Kathleen M. Pike, PhD

Punxsutawney Phil & Superstition

Punxsutawney Phil is the seer of seers of groundhogs. Each year, his singular job is to emerge on February 2nd and predict whether we are in for another six weeks of winter. If he sees his shadow, we need to brace ourselves for frigid temperatures and more snow. No shadow means an easy winter that will wind down soon. This year he saw his shadow.

Groundhog Day makes the news every year. It is based on a superstitious tradition carried out by the Punxsutawney Groundhog Club for well over a century. Other superstitious beliefs and behaviors are more personal and idiosyncratic. Whether public or private, they are universal. And lest you think you are above such irrational behavior, consider the last time someone sneezed and you said “bless you.”

1. What is superstition? This is one of those words that we all understand in the vernacular. Superstitious beliefs hold that specific actions will directly influence an outcome in ways that defy reason or logic. From a scientific perspective, superstitions are based on an illusory correlation between two phenomena that are, in fact, unrelated.

2. What is the psychology behind superstition? Cultural traditions and individual experiences give rise to superstitions. Superstitions derive from a need for control and the human desire to predict the unknown. We engage in superstitious behavior to restore or create a sense of predictability. High rise buildings skip the thirteenth floor to circumvent risk. The field kicker kisses his corno portafortuna on his way onto the field to ensure the football flies clear through the goalposts. We engage in superstitious behaviors to affect our future; control our fate. One-quarter of adults in the U.S. can easily identify a superstition that they entertain. Research studies show that the majority of us are inclined to think our actions impact outcomes, even when no relationship exists.

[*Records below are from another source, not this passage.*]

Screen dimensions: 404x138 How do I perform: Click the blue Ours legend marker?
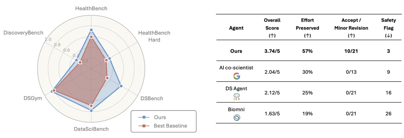pyautogui.click(x=144, y=117)
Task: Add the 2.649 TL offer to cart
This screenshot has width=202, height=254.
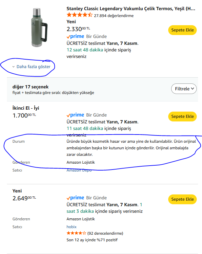Action: click(182, 199)
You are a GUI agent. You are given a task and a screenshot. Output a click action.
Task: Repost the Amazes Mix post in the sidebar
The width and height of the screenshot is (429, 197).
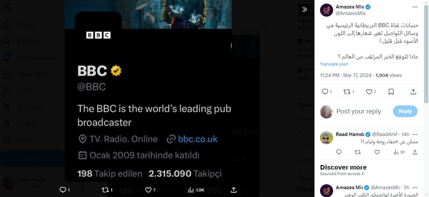(349, 92)
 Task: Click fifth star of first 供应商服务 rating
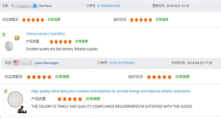coord(42,20)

3. Believe it or not, many superstitious behaviors actually work. In other words, lucky charms are, well… lucky. It is common for actors to have pre-performance rituals. Tennis great Rafael Nadal has a distinct and precise choreography before every single serve. The research suggests that these superstitions actually work. One study, for example, demonstrated that participants who believed that they had a “lucky” golf ball had more success putting than those who thought they had a “regular” golf ball. In the same study, among individuals who reported having lucky charms, if they were allowed to keep their lucky charm with them during a series of memory tasks, they performed better than those whose good luck charm was taken away. Superstitions may work because they actually create very predictable rituals that reduce uncertainty and increase confidence. This is organizing for our brain, which calms us down and enables us to focus and improve performance of the task at hand.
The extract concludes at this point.